> **Exercise directions**
Return every entry exactly. Leave nothing out.

> **Data for this exercise**

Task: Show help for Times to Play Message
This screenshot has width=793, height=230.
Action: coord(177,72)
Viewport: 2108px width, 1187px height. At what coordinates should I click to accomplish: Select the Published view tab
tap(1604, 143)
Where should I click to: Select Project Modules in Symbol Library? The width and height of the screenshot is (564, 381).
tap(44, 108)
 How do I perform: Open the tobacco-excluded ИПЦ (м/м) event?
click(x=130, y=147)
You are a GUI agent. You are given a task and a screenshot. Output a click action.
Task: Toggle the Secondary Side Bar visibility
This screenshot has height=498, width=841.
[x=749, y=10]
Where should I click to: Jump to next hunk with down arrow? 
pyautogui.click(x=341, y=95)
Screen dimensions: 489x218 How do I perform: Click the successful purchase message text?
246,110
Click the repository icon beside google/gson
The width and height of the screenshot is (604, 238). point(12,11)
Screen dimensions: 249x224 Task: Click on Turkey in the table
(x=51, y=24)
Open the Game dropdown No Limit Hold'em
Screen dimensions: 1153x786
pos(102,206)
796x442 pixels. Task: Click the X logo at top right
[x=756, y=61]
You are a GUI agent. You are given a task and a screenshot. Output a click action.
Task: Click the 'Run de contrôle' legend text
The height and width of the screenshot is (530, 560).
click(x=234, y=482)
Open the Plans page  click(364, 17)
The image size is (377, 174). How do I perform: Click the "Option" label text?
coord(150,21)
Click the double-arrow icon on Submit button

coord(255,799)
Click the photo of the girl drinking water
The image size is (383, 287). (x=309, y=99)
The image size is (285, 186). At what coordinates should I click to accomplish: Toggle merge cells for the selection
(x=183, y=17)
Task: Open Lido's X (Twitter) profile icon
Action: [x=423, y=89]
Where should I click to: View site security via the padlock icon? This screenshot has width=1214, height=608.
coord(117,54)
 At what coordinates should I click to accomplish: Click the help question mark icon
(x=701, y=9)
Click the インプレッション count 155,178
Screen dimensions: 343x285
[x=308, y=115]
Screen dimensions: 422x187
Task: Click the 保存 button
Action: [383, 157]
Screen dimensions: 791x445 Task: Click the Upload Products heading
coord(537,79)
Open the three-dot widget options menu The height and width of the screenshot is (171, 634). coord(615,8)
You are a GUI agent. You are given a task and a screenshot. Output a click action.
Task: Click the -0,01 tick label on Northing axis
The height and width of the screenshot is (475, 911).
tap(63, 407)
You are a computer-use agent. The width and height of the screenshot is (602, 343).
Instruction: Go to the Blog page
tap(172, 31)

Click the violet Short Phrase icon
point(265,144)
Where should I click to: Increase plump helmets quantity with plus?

> **Response**
Task: Show help for Times to Play Message
This screenshot has width=793, height=230.
Action: coord(177,72)
Viewport: 2108px width, 1187px height. At what coordinates should I click to accomplish: Select the Published view tab
tap(1604, 143)
Where should I click to: Select Project Modules in Symbol Library? The width and height of the screenshot is (564, 381).
tap(44, 108)
 How do I perform: Open the tobacco-excluded ИПЦ (м/м) event?
click(x=130, y=147)
You are a GUI agent. You are given a task and a screenshot. Output a click action.
Task: Toggle the Secondary Side Bar visibility
This screenshot has height=498, width=841.
[x=749, y=10]
Where should I click to: Jump to next hunk with down arrow? 
pyautogui.click(x=341, y=95)
Screen dimensions: 489x218 How do I perform: Click the successful purchase message text?
246,110
Click the repository icon beside google/gson
The width and height of the screenshot is (604, 238). point(12,11)
Screen dimensions: 249x224 Task: Click on Turkey in the table
(x=51, y=24)
Open the Game dropdown No Limit Hold'em
Screen dimensions: 1153x786
pos(102,206)
796x442 pixels. Task: Click the X logo at top right
[x=756, y=61]
You are a GUI agent. You are given a task and a screenshot. Output a click action.
Task: Click the 'Run de contrôle' legend text
The height and width of the screenshot is (530, 560).
click(x=234, y=482)
Open the Plans page  click(364, 17)
The image size is (377, 174). How do I perform: Click the "Option" label text?
coord(150,21)
Click the double-arrow icon on Submit button

coord(255,799)
Click the photo of the girl drinking water
The image size is (383, 287). (x=309, y=99)
The image size is (285, 186). At what coordinates should I click to accomplish: Toggle merge cells for the selection
(x=183, y=17)
Task: Open Lido's X (Twitter) profile icon
Action: [x=423, y=89]
Where should I click to: View site security via the padlock icon? This screenshot has width=1214, height=608.
coord(117,54)
 At what coordinates should I click to accomplish: Click the help question mark icon
(x=701, y=9)
Click the インプレッション count 155,178
Screen dimensions: 343x285
[x=308, y=115]
Screen dimensions: 422x187
Task: Click the 保存 button
Action: [383, 157]
Screen dimensions: 791x445 Task: Click the Upload Products heading
coord(537,79)
Open the three-dot widget options menu The height and width of the screenshot is (171, 634). coord(615,8)
You are a GUI agent. You are given a task and a screenshot. Output a click action.
Task: Click the -0,01 tick label on Northing axis
The height and width of the screenshot is (475, 911).
tap(63, 407)
You are a computer-use agent. The width and height of the screenshot is (602, 343).
Instruction: Go to the Blog page
tap(172, 31)

Click the violet Short Phrase icon
point(265,144)
Where should I click to: Increase plump helmets quantity with plus?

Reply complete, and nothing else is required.